● **PROBLEM**
Rewrite the lines from the line with "Where should I" to the line with "[x=1735, y=337]", including both, and add 106 to every coordinate in the answers.

● **DATA SHOWN**

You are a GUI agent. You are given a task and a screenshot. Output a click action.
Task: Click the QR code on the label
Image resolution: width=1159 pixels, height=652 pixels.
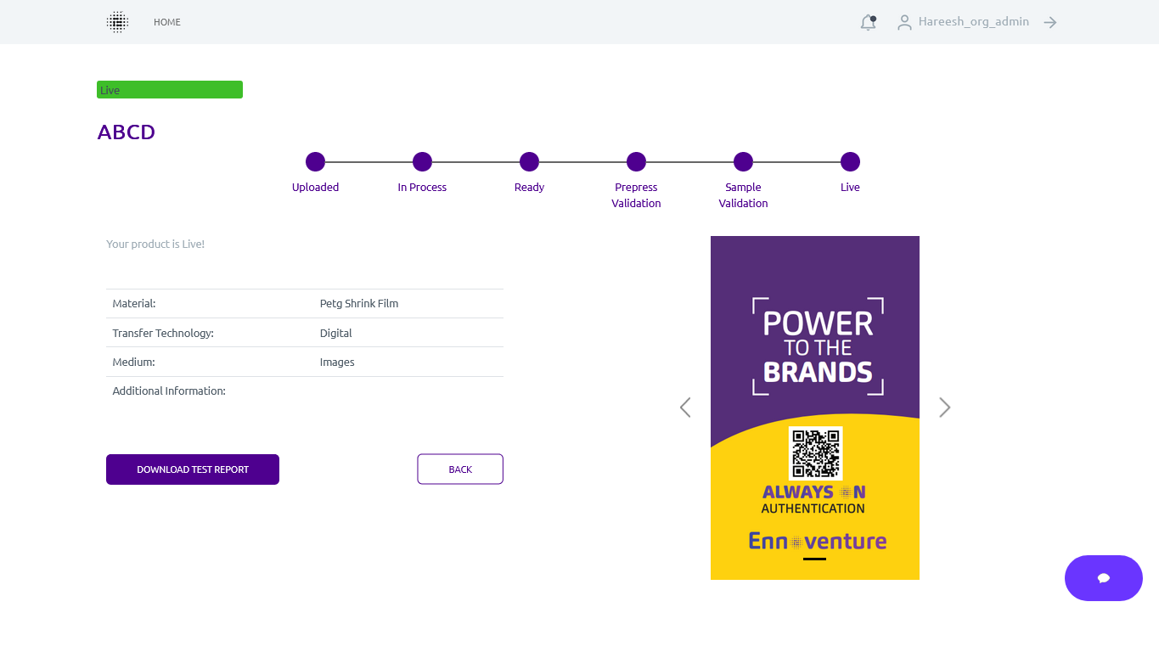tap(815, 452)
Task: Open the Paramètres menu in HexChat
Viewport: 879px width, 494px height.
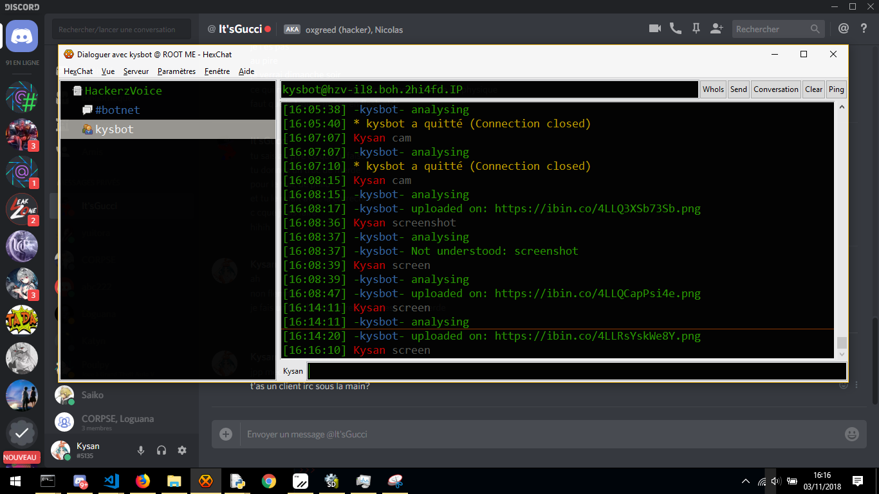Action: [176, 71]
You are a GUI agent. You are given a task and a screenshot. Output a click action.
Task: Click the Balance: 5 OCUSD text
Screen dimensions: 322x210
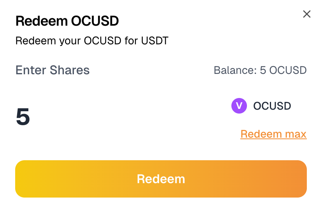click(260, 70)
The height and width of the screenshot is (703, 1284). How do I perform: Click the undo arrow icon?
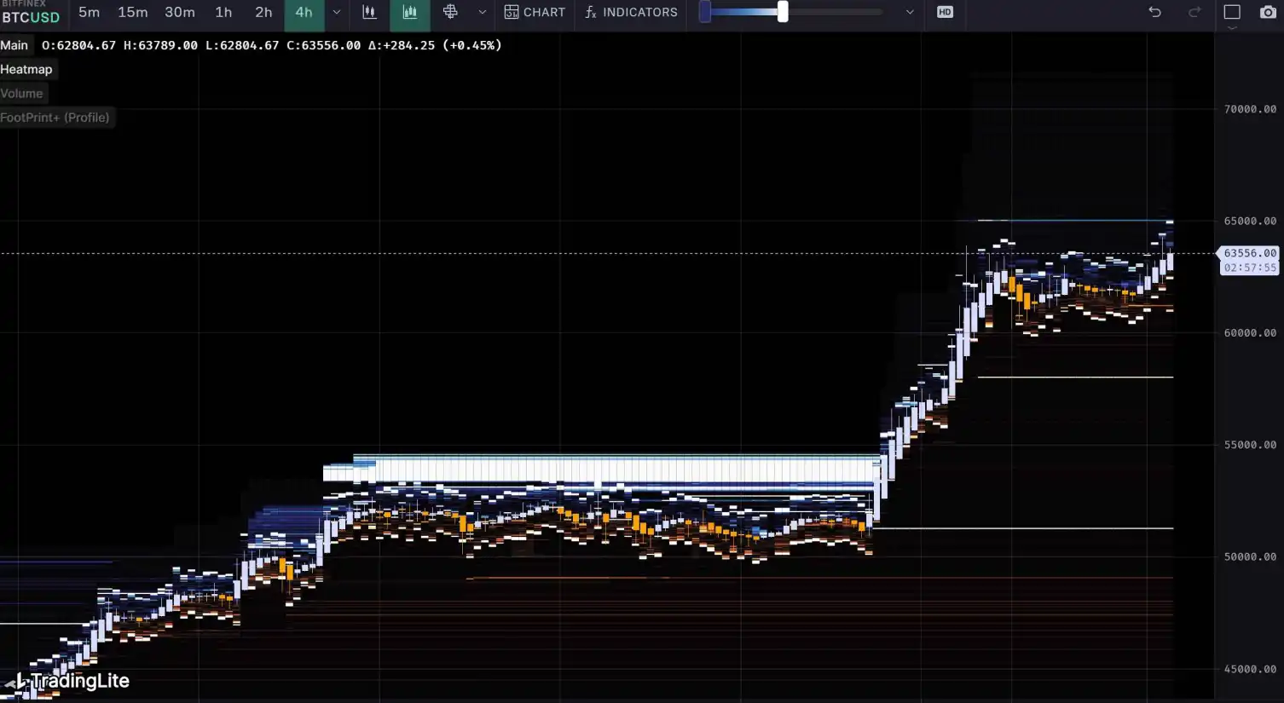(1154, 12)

* * *

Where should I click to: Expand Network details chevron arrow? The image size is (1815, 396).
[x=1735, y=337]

...

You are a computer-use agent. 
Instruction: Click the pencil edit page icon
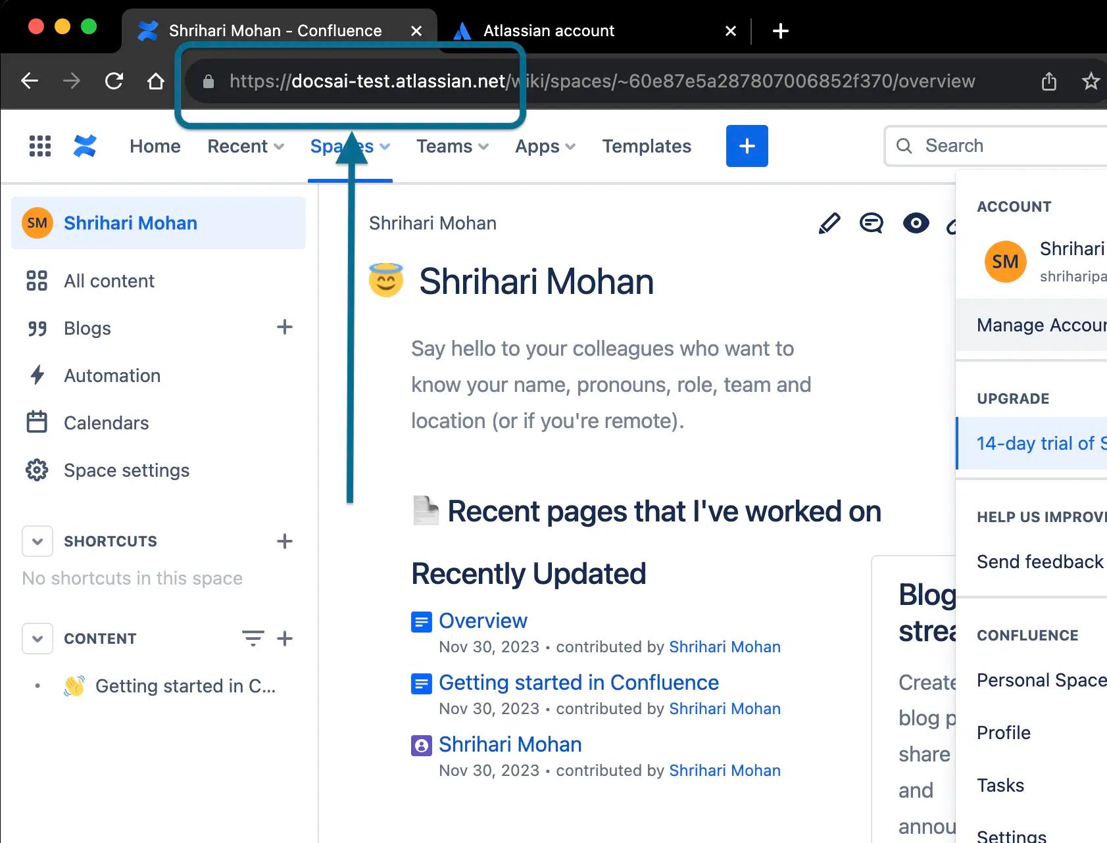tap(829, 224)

● **ANSWER TO THIS PROBLEM**
Where should I click to: Expand Network details chevron arrow? The image size is (1815, 396).
[x=1841, y=443]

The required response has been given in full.